The U.S. manufacturing economy unexpectedly contracted in December, ending a streak of 10 consecutive months of growth and sinking to its lowest point in almost five years, a private research group said Wednesday. The decline suggests that the overall economy may be weakening faster than some economists predicted.
The figures are closely watched because a slowdown in factory production can translate to job cuts, which in turn reduces consumer spending — a major component of the economy.
The Institute for Supply Management, a Tempe, Ariz.-based private research group, said its manufacturing index registered 47.7 last month, down 3.1 percentage points from the 50.8 recorded in November. A reading above 50 indicates growth; below that spells contraction.

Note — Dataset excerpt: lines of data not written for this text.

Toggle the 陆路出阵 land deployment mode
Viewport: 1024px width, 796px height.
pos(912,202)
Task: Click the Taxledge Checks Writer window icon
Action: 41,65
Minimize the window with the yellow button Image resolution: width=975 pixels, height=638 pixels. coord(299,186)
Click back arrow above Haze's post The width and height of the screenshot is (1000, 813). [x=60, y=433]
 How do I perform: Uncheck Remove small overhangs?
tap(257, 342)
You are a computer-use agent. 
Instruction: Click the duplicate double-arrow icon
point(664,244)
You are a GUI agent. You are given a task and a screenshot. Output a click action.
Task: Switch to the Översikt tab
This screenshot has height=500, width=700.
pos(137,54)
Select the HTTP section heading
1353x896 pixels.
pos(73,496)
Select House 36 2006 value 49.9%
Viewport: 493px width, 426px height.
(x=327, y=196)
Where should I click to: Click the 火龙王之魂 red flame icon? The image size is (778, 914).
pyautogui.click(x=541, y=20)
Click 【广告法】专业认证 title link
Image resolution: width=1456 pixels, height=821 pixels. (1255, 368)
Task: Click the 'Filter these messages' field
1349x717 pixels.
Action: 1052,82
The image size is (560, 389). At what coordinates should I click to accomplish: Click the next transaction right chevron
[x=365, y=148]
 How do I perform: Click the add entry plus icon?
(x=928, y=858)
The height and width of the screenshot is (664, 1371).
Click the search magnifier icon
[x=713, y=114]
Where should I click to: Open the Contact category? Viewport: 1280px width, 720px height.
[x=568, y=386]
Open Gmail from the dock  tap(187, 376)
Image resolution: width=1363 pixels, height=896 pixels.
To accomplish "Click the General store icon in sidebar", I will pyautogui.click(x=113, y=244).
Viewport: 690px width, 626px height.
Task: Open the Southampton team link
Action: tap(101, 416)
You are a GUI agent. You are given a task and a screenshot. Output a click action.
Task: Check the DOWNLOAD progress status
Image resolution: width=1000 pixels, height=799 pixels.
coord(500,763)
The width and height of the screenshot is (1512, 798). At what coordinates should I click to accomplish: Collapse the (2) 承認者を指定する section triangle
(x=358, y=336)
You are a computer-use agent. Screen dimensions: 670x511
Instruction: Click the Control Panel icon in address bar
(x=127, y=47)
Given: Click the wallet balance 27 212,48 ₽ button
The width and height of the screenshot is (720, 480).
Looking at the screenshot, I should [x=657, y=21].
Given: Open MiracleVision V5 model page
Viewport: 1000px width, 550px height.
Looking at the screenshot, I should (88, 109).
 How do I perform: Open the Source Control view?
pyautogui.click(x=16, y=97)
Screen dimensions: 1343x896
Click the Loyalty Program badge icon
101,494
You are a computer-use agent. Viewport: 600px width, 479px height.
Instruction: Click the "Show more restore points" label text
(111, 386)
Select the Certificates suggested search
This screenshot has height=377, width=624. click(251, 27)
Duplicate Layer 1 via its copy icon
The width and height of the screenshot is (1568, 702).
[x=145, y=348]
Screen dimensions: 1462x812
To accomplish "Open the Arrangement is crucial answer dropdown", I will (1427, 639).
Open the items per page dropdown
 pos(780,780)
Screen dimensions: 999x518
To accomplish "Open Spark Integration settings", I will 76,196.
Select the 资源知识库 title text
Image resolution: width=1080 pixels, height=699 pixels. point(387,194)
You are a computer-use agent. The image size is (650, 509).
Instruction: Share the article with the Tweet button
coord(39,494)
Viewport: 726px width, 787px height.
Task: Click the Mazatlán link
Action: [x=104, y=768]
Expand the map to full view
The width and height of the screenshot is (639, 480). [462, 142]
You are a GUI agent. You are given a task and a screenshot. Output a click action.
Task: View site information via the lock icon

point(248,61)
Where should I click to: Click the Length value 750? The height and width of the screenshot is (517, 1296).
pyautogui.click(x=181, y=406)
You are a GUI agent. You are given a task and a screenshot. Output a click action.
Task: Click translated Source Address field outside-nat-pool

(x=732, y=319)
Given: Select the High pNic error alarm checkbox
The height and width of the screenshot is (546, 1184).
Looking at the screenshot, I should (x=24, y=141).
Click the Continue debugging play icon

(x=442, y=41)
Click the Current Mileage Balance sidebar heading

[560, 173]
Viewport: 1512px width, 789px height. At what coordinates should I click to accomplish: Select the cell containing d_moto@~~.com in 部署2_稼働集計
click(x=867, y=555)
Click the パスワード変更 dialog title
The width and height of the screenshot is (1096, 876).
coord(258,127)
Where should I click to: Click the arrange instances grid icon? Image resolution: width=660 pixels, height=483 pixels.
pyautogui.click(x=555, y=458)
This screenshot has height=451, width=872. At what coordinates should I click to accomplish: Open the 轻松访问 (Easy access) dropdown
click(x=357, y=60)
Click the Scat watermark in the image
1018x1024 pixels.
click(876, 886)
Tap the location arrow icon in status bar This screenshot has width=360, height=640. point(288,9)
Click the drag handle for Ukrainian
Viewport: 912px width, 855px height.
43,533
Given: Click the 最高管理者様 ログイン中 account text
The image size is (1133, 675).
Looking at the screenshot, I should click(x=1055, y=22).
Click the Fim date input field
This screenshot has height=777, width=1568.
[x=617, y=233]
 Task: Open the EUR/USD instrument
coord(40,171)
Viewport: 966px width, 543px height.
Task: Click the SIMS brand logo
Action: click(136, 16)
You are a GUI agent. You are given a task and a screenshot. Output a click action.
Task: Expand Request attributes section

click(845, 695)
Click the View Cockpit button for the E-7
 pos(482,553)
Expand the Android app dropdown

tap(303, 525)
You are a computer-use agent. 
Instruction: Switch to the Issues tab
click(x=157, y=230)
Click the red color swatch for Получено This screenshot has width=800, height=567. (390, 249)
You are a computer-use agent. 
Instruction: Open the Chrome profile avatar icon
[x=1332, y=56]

The December results were weaker than the 50.9 expected by analysts polled by Thomson/IFR Markets. Last month was the first that manufacturing has failed to grow since January 2007, when the index was 49.3. It has been four years and eight months since the index was lower than in December; it hit 46.4 in April 2003.
The results sent stocks falling in morning trading as investors worried that the slowdown in manufacturing would spread to the overall economy. The Dow Jones industrials fell more than 100 points by midmorning.
Meanwhile, the Commerce Department reported Wednesday that construction spending edged up slightly in November as the continued housing slump was offset by record spending on government and business projects. Spending was up 0.1 percent in November to a seasonally adjusted annual rate of $1.165 trillion. Spending had fallen by 0.4 percent in October.
Many economists believe the U.S. economy grew at an anemic rate of about 1.5 percent in the final quarter of the year and that it could slow to 0.5 percent or less in this first three months this year. A growing number expect a recession because of turmoil in the housing market and continuing tight credit conditions.
The chairman of ISM’s manufacturing business survey committee, Norbert Ore, said supply executives reported that slower demand was more of a problem than excess inventory. The survey found weakness in new orders and production, which reversed in December after reporting growth in November.
“The recent trend has been toward slower growth,” Ore said in a statement. “However, December was apparently a very tough month.”